DIRECTIONS FOR THIS TASK: From the listing below, copy only the lines running from the line that contains "Instruction: Click the sidebar" to the line that contains "This screenshot has width=896, height=1338.", both included.
____ MATERIAL FOR THIS TASK
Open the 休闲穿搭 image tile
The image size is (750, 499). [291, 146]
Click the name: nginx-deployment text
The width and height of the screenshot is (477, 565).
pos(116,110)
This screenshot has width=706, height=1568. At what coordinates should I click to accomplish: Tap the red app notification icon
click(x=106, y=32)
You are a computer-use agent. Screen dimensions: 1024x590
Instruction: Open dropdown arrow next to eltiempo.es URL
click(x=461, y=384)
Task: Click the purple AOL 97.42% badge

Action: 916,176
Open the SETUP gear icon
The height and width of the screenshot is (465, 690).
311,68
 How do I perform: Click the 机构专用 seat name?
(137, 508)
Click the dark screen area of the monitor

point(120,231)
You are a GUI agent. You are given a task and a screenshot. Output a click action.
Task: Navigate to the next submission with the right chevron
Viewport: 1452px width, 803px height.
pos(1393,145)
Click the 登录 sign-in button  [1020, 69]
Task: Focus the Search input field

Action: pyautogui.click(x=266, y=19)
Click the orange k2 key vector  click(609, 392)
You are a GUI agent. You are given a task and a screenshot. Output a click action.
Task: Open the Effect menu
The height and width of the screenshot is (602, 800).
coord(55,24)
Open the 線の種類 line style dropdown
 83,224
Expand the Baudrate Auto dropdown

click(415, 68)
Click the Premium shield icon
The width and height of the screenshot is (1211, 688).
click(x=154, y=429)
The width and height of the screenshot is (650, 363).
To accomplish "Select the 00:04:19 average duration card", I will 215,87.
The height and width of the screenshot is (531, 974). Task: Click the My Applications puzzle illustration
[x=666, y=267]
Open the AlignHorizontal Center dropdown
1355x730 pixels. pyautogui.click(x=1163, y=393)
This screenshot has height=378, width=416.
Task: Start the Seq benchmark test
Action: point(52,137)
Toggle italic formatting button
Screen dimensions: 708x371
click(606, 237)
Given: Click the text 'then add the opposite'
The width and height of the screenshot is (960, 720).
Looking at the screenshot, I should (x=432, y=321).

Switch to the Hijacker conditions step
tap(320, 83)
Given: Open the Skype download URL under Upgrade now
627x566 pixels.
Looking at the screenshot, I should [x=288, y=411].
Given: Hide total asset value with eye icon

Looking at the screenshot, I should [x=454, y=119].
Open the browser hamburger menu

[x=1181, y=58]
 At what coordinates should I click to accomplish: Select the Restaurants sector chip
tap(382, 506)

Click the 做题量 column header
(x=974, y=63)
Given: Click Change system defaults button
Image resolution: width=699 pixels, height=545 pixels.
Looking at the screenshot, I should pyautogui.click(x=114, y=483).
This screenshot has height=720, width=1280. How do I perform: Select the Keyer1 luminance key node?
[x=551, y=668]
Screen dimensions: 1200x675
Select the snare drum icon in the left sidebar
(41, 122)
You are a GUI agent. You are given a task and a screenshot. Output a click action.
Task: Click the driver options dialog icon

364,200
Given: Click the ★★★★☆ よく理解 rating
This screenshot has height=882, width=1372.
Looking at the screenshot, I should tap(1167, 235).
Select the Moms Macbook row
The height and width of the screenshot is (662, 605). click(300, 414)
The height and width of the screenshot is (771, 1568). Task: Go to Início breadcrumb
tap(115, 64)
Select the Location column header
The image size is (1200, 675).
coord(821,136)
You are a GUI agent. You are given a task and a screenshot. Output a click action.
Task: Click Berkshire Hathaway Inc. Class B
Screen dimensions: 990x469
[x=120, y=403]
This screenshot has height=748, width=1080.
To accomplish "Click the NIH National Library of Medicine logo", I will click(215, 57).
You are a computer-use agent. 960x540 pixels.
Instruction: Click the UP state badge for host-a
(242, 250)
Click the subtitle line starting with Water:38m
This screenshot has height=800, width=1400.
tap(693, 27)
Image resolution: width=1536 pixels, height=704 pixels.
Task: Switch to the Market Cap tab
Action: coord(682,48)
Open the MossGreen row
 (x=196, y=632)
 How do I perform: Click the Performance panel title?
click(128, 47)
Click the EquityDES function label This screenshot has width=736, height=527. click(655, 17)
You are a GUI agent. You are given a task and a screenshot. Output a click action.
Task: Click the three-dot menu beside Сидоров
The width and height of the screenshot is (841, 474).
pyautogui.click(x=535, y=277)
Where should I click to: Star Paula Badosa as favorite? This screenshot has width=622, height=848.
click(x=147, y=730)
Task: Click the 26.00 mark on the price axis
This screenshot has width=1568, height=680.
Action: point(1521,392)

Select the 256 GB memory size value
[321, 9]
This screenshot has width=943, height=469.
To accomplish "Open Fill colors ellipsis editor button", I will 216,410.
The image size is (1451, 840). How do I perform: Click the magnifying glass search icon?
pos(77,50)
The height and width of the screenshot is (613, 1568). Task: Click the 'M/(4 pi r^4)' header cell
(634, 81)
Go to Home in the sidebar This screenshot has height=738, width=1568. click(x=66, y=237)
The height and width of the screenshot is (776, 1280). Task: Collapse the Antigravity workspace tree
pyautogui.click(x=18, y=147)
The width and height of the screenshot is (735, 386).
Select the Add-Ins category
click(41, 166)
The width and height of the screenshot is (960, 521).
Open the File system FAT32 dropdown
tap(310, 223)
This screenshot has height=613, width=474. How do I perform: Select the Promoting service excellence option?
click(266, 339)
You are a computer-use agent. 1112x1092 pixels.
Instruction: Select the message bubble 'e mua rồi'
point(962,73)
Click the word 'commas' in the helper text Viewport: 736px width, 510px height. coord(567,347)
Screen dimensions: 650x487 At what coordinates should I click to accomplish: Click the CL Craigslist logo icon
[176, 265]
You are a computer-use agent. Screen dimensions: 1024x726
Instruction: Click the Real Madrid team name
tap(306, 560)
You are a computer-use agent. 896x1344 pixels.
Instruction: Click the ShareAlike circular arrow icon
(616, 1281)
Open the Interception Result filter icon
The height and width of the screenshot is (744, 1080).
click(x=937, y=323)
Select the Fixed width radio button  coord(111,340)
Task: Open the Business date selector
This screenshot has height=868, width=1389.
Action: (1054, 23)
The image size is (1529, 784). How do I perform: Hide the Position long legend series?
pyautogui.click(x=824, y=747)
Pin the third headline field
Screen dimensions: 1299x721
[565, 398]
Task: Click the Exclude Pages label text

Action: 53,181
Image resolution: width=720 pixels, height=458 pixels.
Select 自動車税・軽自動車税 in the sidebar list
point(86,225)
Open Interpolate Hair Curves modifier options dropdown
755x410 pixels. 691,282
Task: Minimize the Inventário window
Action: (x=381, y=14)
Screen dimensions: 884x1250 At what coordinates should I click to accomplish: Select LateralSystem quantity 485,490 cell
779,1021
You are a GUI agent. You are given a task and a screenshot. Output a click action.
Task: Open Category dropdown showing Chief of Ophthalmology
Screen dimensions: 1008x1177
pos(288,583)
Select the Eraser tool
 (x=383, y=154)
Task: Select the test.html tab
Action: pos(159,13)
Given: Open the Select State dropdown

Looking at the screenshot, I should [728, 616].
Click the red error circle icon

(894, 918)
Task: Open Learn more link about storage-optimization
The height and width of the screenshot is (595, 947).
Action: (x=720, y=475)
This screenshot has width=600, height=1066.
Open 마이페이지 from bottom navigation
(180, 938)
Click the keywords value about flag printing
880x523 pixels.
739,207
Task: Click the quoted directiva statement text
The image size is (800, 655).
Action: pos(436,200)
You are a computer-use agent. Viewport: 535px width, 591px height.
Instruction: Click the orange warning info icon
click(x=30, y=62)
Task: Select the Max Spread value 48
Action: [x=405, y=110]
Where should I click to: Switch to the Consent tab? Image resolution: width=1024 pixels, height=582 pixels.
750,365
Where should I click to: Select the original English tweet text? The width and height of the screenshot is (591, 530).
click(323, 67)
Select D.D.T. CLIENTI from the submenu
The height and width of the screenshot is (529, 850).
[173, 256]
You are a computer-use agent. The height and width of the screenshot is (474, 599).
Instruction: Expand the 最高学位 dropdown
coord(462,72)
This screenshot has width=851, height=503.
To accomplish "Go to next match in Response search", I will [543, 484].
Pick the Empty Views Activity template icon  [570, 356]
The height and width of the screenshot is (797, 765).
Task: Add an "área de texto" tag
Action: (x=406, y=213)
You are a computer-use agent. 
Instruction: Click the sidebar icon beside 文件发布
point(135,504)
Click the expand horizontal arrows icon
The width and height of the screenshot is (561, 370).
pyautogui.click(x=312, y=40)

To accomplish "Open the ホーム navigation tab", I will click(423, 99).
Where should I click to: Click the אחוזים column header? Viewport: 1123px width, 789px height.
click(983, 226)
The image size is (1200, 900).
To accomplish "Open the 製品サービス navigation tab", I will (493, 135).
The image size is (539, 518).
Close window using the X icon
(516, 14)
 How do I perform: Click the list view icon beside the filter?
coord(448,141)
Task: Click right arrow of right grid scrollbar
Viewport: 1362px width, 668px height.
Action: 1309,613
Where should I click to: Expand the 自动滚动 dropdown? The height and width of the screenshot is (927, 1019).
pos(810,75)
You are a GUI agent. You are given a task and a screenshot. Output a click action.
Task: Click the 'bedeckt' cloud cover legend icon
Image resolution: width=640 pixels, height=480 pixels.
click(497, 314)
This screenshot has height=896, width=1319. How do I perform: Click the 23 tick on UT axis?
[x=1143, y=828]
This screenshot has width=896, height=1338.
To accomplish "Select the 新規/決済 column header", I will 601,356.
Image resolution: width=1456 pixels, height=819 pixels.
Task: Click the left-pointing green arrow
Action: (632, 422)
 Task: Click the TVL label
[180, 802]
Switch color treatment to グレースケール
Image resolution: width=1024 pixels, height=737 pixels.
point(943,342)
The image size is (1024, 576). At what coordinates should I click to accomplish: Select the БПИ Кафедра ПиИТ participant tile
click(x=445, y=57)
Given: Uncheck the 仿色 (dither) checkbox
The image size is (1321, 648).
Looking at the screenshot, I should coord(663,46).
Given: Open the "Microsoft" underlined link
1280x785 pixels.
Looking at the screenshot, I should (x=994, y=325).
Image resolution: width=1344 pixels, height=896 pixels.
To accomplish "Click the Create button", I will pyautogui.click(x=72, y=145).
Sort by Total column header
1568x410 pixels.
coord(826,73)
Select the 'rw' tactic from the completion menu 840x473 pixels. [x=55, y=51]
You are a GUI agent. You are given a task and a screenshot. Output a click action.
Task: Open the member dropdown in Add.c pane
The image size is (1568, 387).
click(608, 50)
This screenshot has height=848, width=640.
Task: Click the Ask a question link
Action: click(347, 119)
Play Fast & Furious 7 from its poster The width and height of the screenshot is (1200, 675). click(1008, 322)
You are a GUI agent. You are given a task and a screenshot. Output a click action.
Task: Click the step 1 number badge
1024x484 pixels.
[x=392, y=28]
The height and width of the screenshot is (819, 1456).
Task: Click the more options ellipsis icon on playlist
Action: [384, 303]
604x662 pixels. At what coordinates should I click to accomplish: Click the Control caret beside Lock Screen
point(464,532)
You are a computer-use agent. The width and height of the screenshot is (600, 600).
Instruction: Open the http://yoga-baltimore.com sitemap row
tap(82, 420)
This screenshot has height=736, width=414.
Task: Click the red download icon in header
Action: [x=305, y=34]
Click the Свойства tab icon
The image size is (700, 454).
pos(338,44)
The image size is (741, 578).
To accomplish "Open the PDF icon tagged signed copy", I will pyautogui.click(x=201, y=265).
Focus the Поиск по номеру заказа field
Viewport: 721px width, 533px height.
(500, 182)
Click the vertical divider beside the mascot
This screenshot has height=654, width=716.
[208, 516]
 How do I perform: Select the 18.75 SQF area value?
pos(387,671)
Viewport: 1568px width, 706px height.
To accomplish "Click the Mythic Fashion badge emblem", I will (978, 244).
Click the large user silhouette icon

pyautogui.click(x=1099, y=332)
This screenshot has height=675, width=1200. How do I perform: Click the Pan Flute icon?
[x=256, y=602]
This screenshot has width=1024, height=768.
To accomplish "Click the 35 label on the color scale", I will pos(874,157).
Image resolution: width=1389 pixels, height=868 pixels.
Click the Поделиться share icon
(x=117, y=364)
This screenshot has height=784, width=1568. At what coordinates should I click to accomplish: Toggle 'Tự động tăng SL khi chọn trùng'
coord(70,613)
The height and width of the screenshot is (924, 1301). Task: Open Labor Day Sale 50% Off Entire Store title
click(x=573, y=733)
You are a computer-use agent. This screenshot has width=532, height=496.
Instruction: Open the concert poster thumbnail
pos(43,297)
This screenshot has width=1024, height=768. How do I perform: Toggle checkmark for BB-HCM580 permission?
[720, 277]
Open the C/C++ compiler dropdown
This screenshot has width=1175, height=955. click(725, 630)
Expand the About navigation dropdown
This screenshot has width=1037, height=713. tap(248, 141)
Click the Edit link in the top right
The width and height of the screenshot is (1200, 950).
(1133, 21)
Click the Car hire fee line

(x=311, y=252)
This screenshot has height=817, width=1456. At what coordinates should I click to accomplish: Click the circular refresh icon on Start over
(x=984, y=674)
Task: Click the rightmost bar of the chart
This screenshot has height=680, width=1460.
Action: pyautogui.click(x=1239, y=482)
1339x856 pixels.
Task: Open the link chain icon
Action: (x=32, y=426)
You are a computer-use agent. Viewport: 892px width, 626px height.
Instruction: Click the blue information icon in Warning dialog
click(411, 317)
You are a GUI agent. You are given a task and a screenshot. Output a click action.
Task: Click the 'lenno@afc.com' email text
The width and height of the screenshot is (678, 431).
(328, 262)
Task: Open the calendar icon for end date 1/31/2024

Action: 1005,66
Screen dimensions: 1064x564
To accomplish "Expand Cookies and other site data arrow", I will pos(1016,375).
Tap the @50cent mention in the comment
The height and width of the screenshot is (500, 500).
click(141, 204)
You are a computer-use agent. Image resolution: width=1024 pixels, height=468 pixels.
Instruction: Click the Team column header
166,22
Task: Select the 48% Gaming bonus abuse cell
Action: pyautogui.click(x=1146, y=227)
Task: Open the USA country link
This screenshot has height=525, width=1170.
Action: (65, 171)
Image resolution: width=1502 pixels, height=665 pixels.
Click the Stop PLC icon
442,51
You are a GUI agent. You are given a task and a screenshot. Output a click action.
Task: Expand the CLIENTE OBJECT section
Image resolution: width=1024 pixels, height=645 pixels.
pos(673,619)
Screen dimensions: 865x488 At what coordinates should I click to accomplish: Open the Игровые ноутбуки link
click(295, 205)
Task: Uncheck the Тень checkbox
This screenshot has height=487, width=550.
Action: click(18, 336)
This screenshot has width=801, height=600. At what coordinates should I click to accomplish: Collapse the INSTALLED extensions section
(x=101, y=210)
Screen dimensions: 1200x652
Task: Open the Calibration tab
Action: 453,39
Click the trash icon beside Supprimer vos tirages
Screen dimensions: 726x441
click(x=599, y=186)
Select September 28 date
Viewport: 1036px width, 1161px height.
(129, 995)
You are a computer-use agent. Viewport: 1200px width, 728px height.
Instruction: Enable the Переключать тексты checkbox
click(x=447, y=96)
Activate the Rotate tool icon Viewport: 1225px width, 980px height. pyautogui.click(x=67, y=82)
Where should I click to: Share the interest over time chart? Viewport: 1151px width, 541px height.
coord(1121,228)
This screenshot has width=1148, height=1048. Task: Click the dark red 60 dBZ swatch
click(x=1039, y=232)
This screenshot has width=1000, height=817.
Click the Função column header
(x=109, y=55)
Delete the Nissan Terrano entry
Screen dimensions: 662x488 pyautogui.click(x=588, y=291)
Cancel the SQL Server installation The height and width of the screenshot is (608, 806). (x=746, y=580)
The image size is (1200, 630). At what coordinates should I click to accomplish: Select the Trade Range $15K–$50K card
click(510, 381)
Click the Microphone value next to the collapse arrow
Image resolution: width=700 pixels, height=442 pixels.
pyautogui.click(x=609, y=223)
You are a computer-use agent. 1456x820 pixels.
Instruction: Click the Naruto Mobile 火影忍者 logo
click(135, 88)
________
EXERCISE OUTPUT:
Instruction: Click the sidebar icon beside 文件发布
point(135,504)
Click the expand horizontal arrows icon
The width and height of the screenshot is (561, 370).
pyautogui.click(x=312, y=40)

To accomplish "Open the ホーム navigation tab", I will click(423, 99).
Where should I click to: Click the אחוזים column header? Viewport: 1123px width, 789px height.
click(983, 226)
The image size is (1200, 900).
To accomplish "Open the 製品サービス navigation tab", I will (493, 135).
The image size is (539, 518).
Close window using the X icon
(516, 14)
 How do I perform: Click the list view icon beside the filter?
coord(448,141)
Task: Click right arrow of right grid scrollbar
Viewport: 1362px width, 668px height.
Action: 1309,613
Where should I click to: Expand the 自动滚动 dropdown? The height and width of the screenshot is (927, 1019).
pos(810,75)
You are a GUI agent. You are given a task and a screenshot. Output a click action.
Task: Click the 'bedeckt' cloud cover legend icon
Image resolution: width=640 pixels, height=480 pixels.
click(497, 314)
This screenshot has height=896, width=1319. How do I perform: Click the 23 tick on UT axis?
[x=1143, y=828]
This screenshot has width=896, height=1338.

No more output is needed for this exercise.